═══ Dataset records

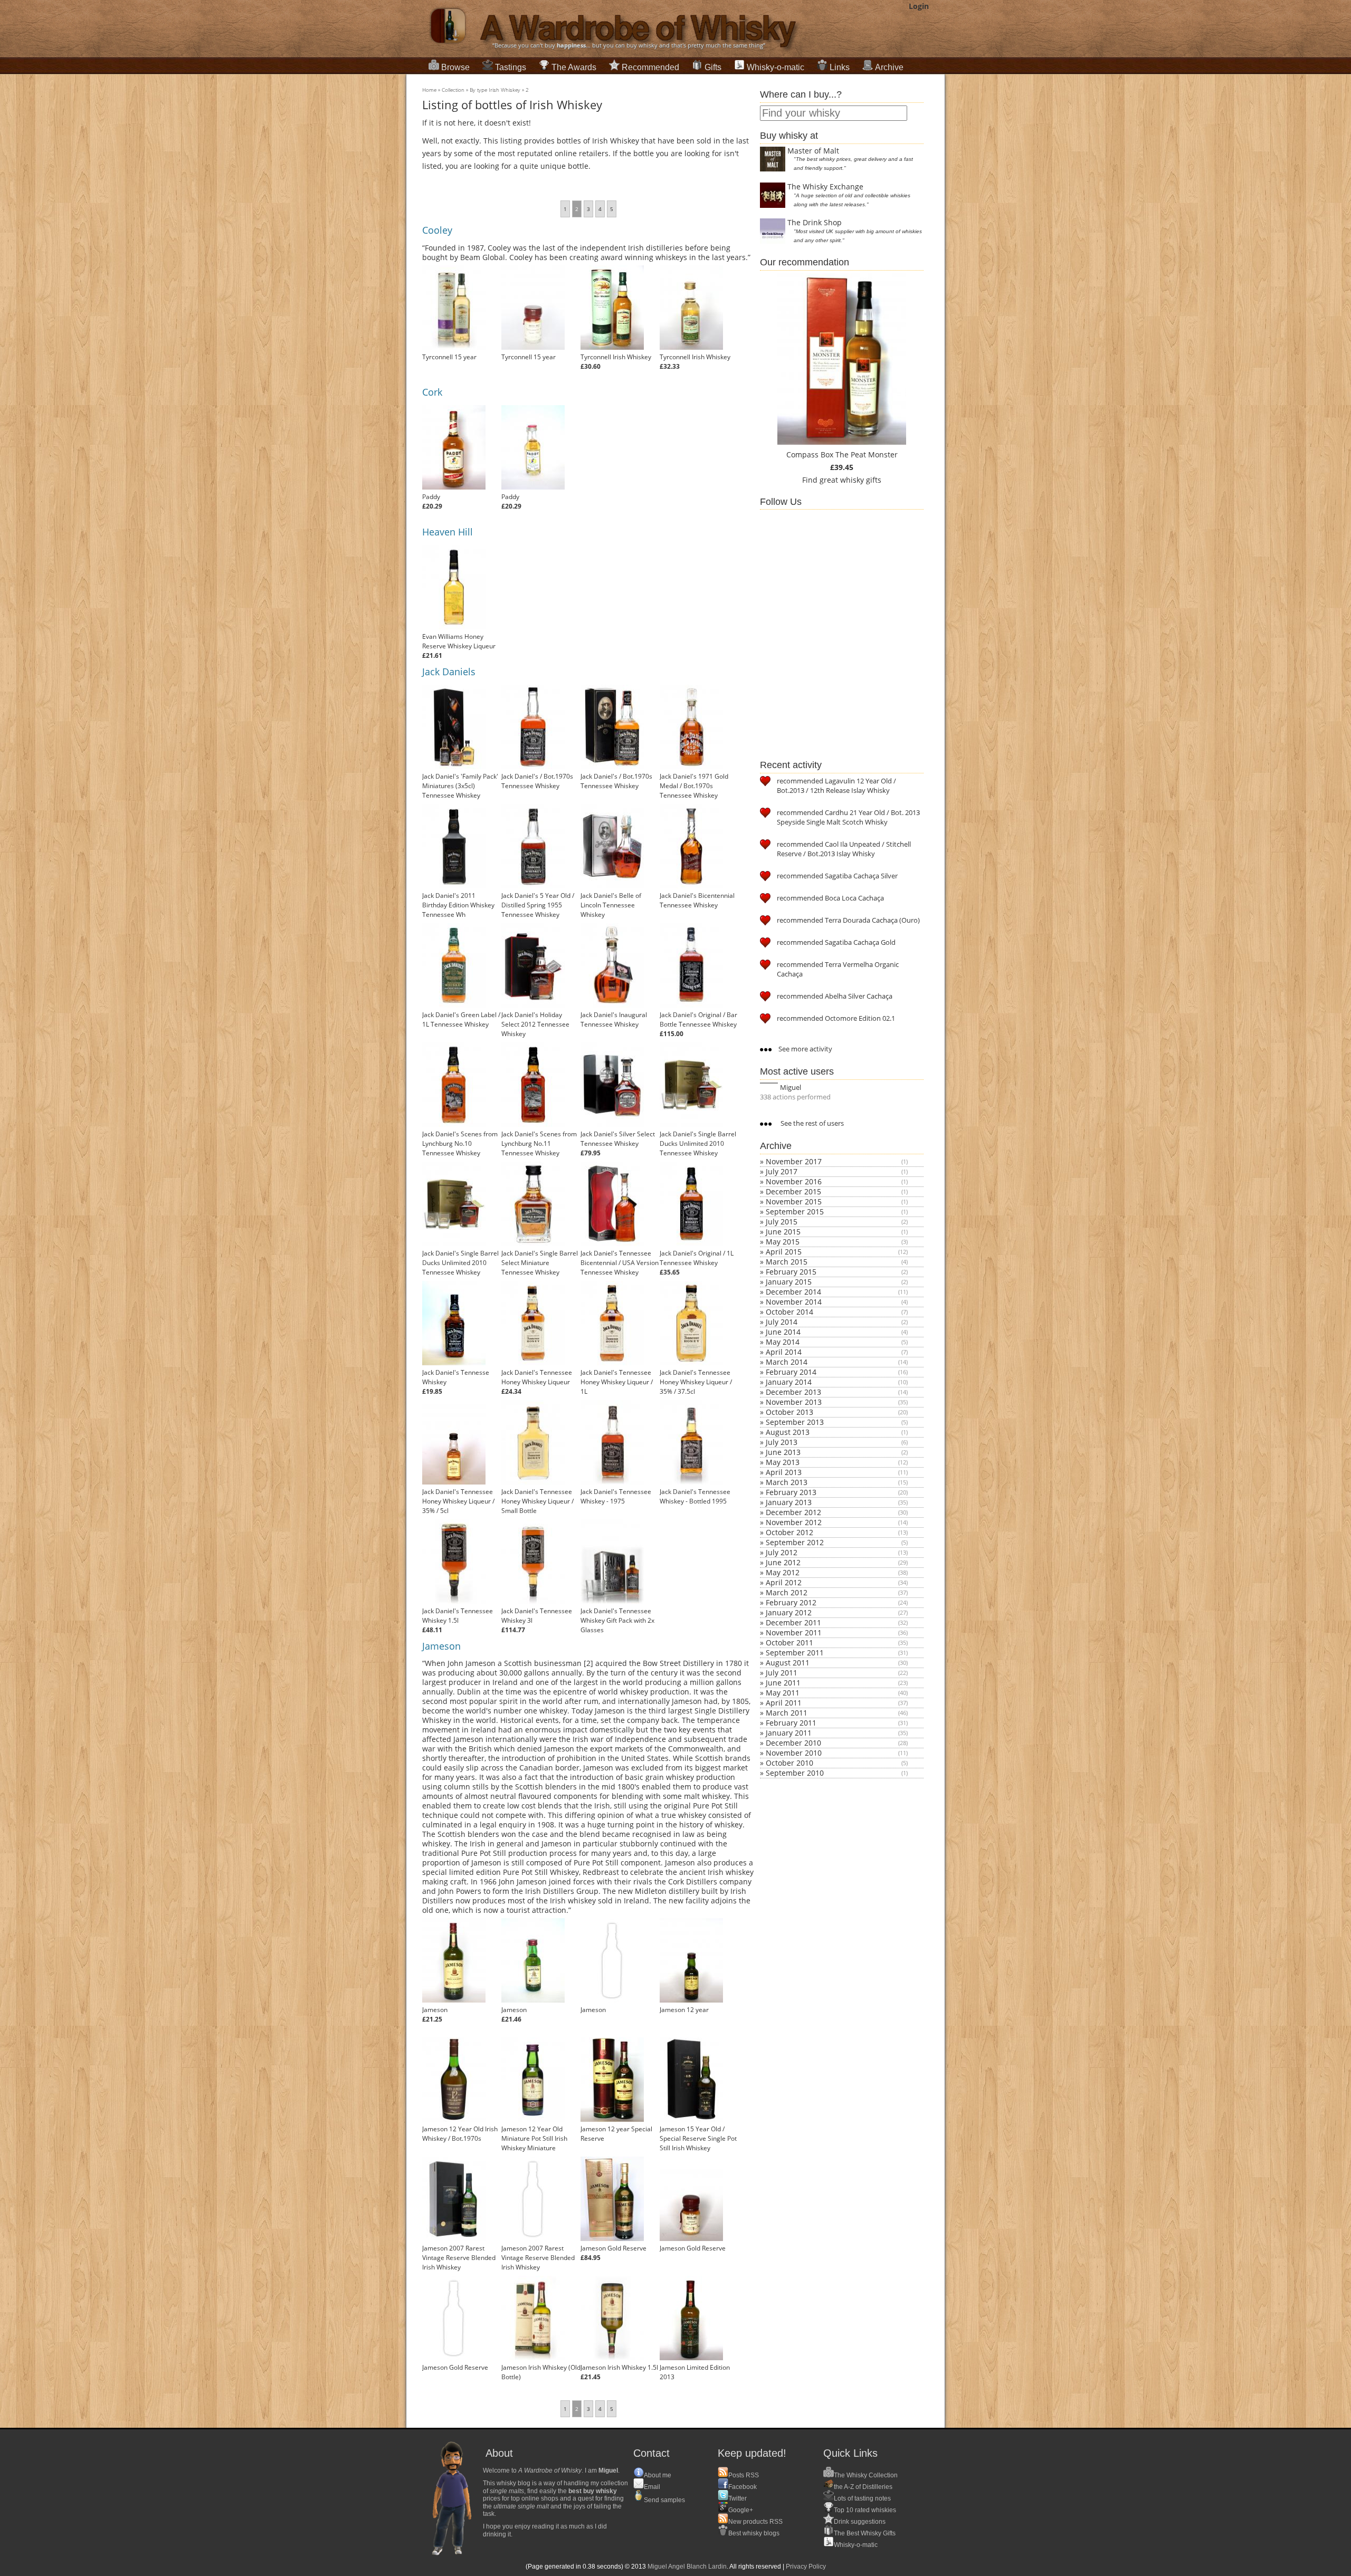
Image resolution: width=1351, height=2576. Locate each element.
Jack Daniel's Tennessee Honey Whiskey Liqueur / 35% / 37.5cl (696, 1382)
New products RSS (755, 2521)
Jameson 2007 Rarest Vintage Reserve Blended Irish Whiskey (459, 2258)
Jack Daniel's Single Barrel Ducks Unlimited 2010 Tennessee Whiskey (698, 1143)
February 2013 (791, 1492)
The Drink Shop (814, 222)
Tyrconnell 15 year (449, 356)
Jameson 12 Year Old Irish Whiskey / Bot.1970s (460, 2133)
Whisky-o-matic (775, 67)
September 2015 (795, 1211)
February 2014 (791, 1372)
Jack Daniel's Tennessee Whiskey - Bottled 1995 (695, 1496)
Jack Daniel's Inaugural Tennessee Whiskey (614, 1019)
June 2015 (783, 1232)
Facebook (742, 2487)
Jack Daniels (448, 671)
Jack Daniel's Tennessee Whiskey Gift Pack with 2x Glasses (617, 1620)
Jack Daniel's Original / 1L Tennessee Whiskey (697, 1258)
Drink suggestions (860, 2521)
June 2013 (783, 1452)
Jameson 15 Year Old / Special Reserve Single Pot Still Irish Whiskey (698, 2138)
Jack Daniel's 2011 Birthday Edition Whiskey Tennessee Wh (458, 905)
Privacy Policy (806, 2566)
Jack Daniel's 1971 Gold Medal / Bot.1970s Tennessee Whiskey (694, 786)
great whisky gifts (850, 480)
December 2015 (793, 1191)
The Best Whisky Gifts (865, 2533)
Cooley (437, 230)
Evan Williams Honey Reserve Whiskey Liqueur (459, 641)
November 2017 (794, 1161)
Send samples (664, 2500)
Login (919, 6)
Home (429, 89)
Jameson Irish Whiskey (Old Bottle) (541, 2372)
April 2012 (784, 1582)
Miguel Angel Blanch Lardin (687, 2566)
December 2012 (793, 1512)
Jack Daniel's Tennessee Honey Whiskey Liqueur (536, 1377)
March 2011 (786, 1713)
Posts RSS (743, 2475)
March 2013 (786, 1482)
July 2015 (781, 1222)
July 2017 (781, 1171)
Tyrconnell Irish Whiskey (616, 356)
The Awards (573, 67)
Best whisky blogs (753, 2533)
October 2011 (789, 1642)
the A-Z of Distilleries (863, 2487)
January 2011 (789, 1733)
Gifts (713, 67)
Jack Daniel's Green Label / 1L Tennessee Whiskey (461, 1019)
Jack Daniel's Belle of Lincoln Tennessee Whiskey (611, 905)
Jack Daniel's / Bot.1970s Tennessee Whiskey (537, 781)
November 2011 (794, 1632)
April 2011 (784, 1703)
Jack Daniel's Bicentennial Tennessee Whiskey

══════

● What the task asks: Find where the line with "Tyrconnell 15 year (449, 356)" sits in the material above, then copy exactly from it through the line with "Jack Daniel's Original". Add no other line.

● Result:
Tyrconnell 15 year (449, 356)
Jameson 12 Year Old Irish Whiskey / Bot.1970s (460, 2133)
Whisky-o-matic (775, 67)
September 2015 (795, 1211)
February 2014 (791, 1372)
Jack Daniel's Tennessee Whiskey - Bottled 1995 (695, 1496)
Jack Daniel's Inaugural Tennessee Whiskey (614, 1019)
June 2015 (783, 1232)
Facebook (742, 2487)
Jack Daniels (448, 671)
Jack Daniel's Tennessee Whiskey Gift Pack with 2x Glasses (617, 1620)
Jack Daniel's Original / 1L Tennessee Whiskey (697, 1258)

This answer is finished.